How to Cope When Your Child Receives a Diagnosis
I perform evaluations and tell parents that their child has a diagnosis weekly. There’s a lot that I have learned that I wish that I could tell parents during the process.
It is hard. I do realize how hard hearing the words that your child has a diagnosis is. Most parents have visions and hopes of how their child will turn out. It can be hard hearing that things might not be how you envisioned. Many parents start the evaluation process convinced that their child has a diagnosis. However, when they hear the official words, no matter how prepared a parent is, it’s hard. Take time to grieve. But then remember a diagnosis does NOT change or define your child. It only helps define a treatment plan and goals.
You will feel alone. Remember that feeling when you became a parent and you no longer connected to your friends that did not have children yet? You might feel that way around your friends again. People don’t intend to, but many people do not know the right words to say. They might give advice, say too much, or say too little. Join a support group. There are many online, support and therapeutic groups throughout the community. It is important that you find others that you can relate and connect to.
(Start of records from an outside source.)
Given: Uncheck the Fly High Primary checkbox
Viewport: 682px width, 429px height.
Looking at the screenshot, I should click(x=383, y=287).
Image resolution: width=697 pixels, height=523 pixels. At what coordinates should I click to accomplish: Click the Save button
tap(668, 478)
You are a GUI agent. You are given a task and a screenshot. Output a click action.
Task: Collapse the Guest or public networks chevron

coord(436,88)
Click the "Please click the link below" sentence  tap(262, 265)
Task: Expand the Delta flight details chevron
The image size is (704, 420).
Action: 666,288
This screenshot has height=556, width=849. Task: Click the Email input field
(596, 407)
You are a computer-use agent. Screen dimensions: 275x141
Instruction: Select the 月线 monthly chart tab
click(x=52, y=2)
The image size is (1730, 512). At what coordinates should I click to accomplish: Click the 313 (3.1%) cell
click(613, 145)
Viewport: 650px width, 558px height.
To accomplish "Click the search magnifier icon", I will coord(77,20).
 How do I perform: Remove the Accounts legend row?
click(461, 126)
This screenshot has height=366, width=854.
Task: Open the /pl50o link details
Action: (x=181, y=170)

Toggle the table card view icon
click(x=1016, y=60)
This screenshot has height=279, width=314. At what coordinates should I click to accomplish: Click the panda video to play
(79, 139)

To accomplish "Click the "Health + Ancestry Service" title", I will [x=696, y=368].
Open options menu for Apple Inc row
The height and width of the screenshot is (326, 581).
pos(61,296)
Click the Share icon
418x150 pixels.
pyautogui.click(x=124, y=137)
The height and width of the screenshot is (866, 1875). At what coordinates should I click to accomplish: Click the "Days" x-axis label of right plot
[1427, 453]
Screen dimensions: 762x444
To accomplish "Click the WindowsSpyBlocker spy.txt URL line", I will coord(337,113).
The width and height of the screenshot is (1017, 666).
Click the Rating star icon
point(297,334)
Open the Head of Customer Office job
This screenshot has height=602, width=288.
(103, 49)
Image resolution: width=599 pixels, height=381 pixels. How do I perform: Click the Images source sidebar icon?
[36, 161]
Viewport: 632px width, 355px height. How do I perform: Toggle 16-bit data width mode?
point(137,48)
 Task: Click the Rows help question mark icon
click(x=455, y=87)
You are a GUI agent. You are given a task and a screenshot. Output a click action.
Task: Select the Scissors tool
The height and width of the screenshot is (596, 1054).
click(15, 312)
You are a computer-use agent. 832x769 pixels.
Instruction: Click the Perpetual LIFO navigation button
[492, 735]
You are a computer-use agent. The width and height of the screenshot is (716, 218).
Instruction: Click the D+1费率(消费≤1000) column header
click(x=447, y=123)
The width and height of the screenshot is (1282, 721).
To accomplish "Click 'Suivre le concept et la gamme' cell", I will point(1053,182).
Focus on your marriage. It might sound counterintuitive to focus on your marriage before your children. However, marriages often weaken during stressful periods. Take time to strengthen your bond and show a united front. Having the support of your spouse will help you manage your stress and help parenting in the long run.
Be your child’s advocate. I secretly smile when a parent starts calling and emailing me requesting various things. I know that their children will be taken care of because it takes an advocate. Remember that no one will fight for your children quite like you. Become an expert in their diagnosis and the best treatment approach.
Don’t over schedule therapies. You will want to put your child in every therapy initially. I always tell parents to choose two at a time. The diagnosis does not define your child, and it shouldn’t define their time. Allow your child to do things they enjoy and don’t spend your entire time as a family running to one therapy to the next. Prioritize and stick with two.
Lastly, breathe. Just breathe. It will be okay. Move forward as a family. Make new hopes and dreams. And enjoy your child.